Potentiation of melphalan cytotoxicity in human ovarian cancer cell lines by glutathione depletion.

The effectiveness of alkylating agents in the treatment of ovarian cancer is limited by the frequent development of drug resistance. In order to examine the mechanisms of resistance and potential ways in which this resistance could be overcome, we have developed a human ovarian cancer cell line, 1847ME, resistant to the bifunctional amino acid nitrogen mustard, melphalan. A 4-fold higher concentration of melphalan was required to produce an equivalent reduction in tumor colony formation in 1847ME cells as compared to the parent melphalan-sensitive line A1847. The magnitude of resistance in 1847ME was similar to that observed in the cell lines NIH:OVCAR-2, NIH:OVCAR-3, and NIH:OVCAR-4 which were derived from ovarian cancer patients clinically resistant to alkylating agents. There was no detectable difference in melphalan uptake between A1847 and 1847ME. The cellular content of the inactive dihydroxy melphalan metabolite, however, was two times greater in 1847ME compared to A1847. Levels of the principal intracellular thiol, glutathione, were found to be 2-fold greater in 1847ME than in A1847, and to be similarly elevated in the OVCAR lines. Depletion of glutathione by incubation of the cells in cystine-free medium or in the presence of the specific inhibitor of glutathione synthesis, DL-buthionine-S,R-sulfoximine, was accompanied by a marked increase in melphalan cytotoxicity.

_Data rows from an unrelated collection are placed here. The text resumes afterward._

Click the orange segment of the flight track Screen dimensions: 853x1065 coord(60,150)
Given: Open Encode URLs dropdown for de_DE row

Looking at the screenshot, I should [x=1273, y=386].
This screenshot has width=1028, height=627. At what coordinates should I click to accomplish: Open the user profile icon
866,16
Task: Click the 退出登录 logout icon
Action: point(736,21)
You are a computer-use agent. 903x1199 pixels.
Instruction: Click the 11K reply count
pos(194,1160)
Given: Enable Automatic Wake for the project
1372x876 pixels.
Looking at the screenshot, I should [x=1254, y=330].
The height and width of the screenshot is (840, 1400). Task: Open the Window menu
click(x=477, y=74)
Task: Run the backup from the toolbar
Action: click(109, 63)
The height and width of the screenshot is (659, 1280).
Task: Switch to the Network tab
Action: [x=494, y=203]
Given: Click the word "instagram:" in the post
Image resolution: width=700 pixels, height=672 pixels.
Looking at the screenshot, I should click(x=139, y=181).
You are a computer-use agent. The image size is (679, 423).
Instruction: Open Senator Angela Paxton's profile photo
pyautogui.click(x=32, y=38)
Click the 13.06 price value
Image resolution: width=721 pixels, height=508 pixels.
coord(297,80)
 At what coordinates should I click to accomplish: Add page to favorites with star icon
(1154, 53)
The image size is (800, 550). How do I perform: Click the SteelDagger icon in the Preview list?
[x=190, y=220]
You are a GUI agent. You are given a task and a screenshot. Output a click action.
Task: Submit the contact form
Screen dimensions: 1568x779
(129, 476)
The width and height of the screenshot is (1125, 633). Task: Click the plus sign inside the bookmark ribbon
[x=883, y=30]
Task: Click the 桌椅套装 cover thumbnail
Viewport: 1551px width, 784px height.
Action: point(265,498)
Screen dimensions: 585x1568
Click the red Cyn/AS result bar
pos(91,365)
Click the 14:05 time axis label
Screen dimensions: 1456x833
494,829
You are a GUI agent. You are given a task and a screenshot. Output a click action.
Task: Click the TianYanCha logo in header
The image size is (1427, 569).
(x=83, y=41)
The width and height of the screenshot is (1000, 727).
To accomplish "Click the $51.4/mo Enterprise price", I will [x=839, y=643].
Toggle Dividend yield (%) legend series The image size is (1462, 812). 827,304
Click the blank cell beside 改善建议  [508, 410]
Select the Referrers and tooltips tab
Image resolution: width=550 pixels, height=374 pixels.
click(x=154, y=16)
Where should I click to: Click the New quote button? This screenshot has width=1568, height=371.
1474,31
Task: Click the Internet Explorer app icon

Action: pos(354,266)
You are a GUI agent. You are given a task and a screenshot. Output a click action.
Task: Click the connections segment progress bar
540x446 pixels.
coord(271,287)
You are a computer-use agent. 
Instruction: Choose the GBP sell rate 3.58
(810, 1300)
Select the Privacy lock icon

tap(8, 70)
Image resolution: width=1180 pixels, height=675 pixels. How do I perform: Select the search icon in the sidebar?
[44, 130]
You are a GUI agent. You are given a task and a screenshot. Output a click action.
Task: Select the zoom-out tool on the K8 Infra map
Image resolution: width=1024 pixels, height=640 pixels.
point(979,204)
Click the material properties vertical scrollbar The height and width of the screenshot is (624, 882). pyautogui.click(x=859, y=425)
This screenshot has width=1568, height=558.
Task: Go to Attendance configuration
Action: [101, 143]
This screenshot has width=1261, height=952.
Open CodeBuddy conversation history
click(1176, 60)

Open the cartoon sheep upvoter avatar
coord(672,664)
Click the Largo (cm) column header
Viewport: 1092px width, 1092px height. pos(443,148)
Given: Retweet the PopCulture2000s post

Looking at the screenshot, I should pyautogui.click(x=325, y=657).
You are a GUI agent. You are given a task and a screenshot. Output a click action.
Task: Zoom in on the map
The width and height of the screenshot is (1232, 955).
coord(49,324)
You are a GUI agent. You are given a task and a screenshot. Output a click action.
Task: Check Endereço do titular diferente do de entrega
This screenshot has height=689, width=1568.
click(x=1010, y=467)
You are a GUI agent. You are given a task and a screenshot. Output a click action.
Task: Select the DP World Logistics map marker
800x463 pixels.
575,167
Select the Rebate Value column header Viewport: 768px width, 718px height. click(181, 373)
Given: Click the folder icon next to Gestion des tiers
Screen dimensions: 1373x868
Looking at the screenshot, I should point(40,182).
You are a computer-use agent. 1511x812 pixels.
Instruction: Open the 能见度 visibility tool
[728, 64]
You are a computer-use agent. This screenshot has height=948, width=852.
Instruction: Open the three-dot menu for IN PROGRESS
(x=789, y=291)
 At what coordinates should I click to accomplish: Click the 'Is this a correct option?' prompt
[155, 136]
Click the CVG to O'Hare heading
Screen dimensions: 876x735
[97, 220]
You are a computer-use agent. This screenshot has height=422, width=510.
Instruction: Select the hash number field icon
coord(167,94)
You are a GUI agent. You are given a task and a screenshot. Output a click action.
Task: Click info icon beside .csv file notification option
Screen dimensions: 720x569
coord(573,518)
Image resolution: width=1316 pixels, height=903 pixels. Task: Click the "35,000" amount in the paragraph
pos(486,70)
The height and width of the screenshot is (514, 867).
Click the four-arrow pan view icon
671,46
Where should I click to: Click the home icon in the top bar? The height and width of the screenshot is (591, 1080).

Doses of DL-buthionine-S,R-sulfoximine which were only minimally cytotoxic were associated with complete reversal of the induced resistance to melphalan in 1847ME. Synergism between melphalan and DL-buthionine-S,R-sulfoximine was also demonstrated in the OVCAR cell lines derived from previously treated ovarian cancer patients. The reversal of induced resistance to melphalan by modulation of glutathione levels is of potential clinical relevance. In addition, these cell lines provide a useful model system in which to study further the mechanisms of alkylating agent resistance in human tumors.